Yunmo Zhang and Jiacheng Huang, City University of Hong Kong; Xizhe Yin, Independent Researcher; Junqiao Qiu, City University of Hong Kong; Hong Xu, The Chinese University of Hong Kong; Chun Jason Xue, Mohamed bin Zayed University of Artificial Intelligence
Large-scale evolving graph analytics (EGA), which evaluates graph queries over sequences of snapshots, is facing growing demands for real-time insight extraction.

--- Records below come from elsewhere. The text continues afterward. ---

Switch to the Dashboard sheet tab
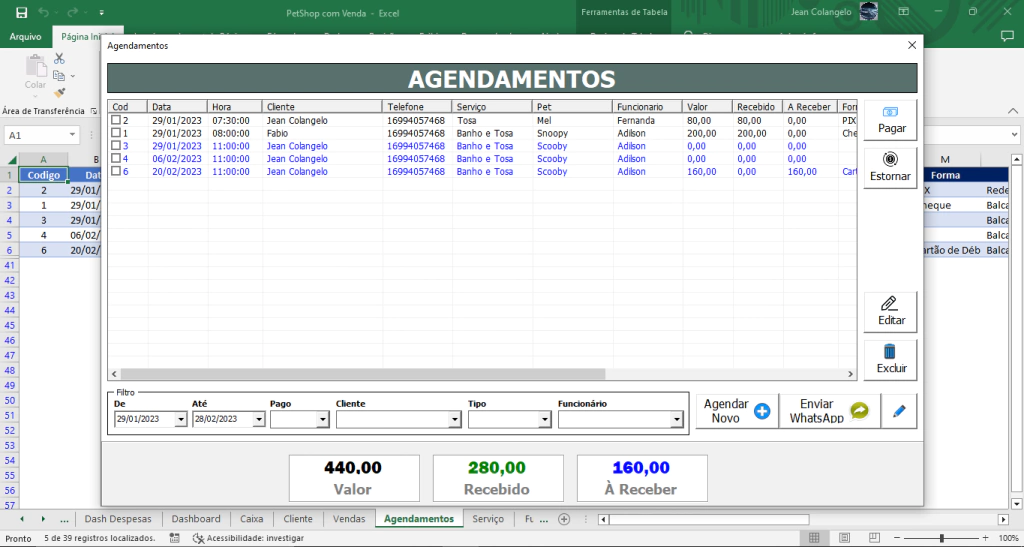 (195, 519)
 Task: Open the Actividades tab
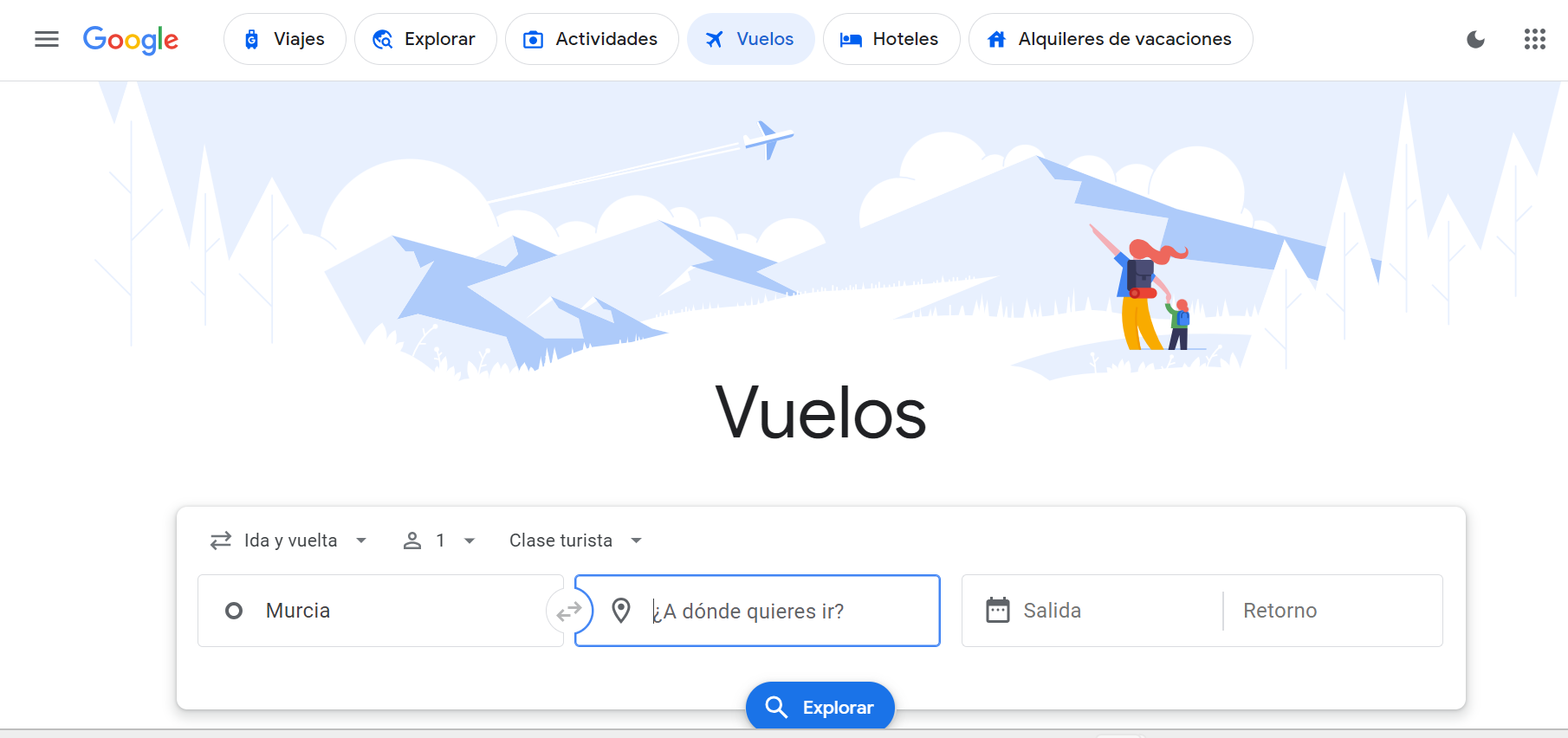[592, 39]
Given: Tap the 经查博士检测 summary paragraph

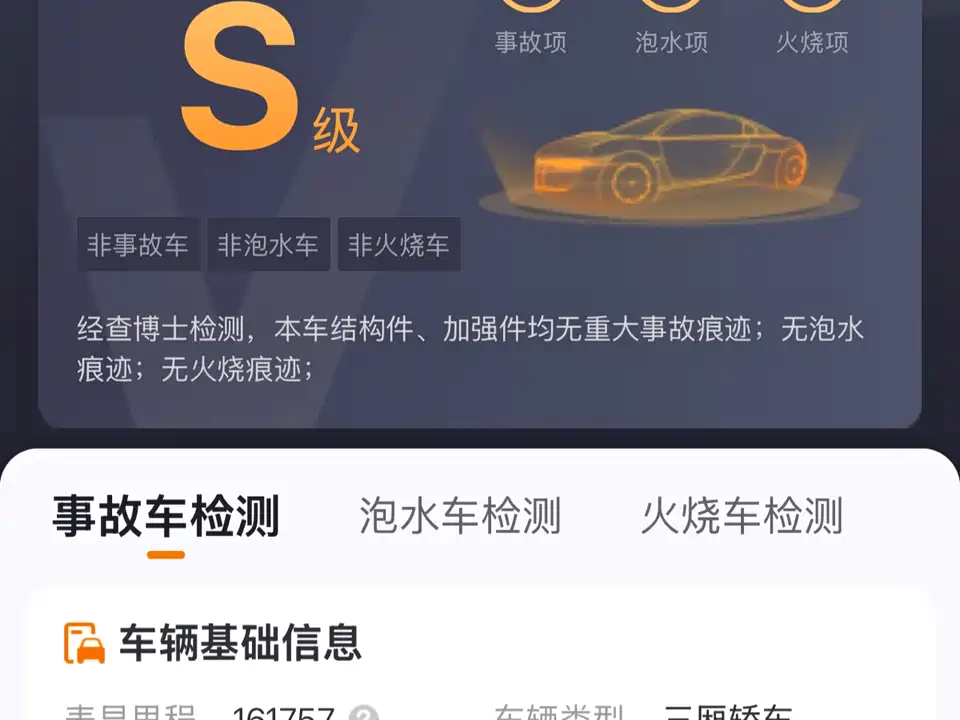Looking at the screenshot, I should tap(470, 349).
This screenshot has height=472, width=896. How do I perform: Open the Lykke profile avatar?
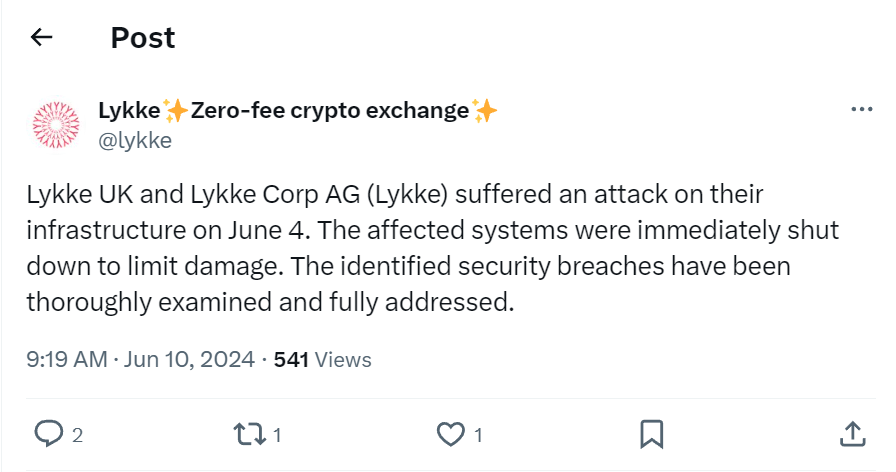56,124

While GPUs offer immense potential for accelerating graph workloads, they suffer from the memory capacity wall and poor hardware utilization when applied to EGA.
To bridge this gap, this work presents POEGA, a GPU-centric framework for efficient large-scale EGA. The core idea of POEGA is to leverage proxy graphs to minimize out-of-memory IO. It achieves this by first analyzing a compact in-memory graph abstraction to drive approximate results, thereby guiding the out-of-memory refinement. Although this approach incurs more computations, our key insight is that this cost can be amortized by exploiting the GPU’s massive parallelism to process multiple snapshots concurrently. This concurrency is supported by a carefully designed fused kernel and a novel bound-based pruning technique. Furthermore, we address a commonly overlooked memory bottleneck caused by multi-version vertex states, which arises when scaling concurrent analysis to a large number of snapshots, by introducing an adaptive state compaction format. Evaluation shows that POEGA yields 3.7-23.5× speedups over the state-of-the-art EGA solutions across a range of real-world datasets.